How much sleep do I really need? It’s an age old question that gets a different response depending on who you’re asking. How old is the person? What about the quality of sleep? How long do I need to stay in each sleep phase? With all of these factors it’s quite overwhelming. One of the most important aspects of sleep that I’ll focus on is the quality, not quantity, of sleep. Tons of people get 7-8 hours of sleep but wake up not feeling rested.
A new neurological study is finding that people who get less REM sleep, or dream stage sleep, are at a higher risk of developing dementia later in life. One of the causes of getting less REM sleep is insomnia. There is a lot of research and evidence in the medical community that links lack of sleep with increased risks of diabetes, cardiovascular disease, stroke and now dementia. If getting poor quality sleep can lead to all of these problems, how can we improve sleep so that we never sacrifice our health?
First, it needs to be determined what is causing the lack of quality sleep in the first place. Many people suffer from migraines or chronic pain in other parts of their bodies that interferes with their ability to fall soundly asleep. Others can get the most out of their sleep phases because they have a lot of anxiety and “mind chatter” keeping them up at night. Mind chatter is the feeling that your brain is always “ON.”

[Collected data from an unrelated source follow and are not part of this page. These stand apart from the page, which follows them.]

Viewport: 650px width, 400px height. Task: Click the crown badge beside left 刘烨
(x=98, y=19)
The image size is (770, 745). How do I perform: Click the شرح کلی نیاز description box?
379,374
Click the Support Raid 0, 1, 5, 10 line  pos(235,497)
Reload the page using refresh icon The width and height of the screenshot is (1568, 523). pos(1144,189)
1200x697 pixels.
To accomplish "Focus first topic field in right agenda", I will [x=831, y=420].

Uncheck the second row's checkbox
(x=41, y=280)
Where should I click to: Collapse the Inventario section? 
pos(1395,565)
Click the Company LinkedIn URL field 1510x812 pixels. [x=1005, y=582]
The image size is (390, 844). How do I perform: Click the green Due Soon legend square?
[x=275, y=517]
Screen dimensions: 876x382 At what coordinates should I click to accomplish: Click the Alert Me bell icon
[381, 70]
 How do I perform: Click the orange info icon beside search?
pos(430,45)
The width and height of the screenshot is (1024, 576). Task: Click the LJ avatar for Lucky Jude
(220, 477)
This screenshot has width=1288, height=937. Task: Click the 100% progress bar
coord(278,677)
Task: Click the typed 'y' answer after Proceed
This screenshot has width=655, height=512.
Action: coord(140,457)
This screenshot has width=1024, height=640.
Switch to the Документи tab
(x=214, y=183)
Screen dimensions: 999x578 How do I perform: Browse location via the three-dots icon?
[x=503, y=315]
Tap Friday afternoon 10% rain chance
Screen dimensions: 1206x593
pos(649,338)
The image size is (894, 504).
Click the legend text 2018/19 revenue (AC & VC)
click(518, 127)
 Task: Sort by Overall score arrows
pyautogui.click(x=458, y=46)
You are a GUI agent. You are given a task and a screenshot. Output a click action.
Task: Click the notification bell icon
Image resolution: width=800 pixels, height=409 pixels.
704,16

The brain sends us these signals, for better or worse, to indicate whether there is tissue damage (pain) or a possible change in emotional state or activation (anxiety and mind chatter). If we could train the brain to diminish the pain signals or to maintain a more stable state, then the result would be better quality sleep. Medications can only do so much when it comes to quality sleep and even then you have to worry about the side effects. Therapy can be very beneficial for processing what’s at the foundation of the “mind chatter.”
Neurofeedback has also shown to be beneficial with training the brain to self-regulate and alleviate the symptoms of insomnia. The non-invasive training uses computer software to guide your brainwaves into a more effective range. What does that even mean? Well, this equates to less pain, a calmer mind, and deeper, more restorative sleep. The Better Brain Center tracks our own outcomes with neurofeedback and clients struggling with sleep and found 77% of clients improved with the treatment. There is growing research expanding on the efficacy of neurofeedback and sleep disorders.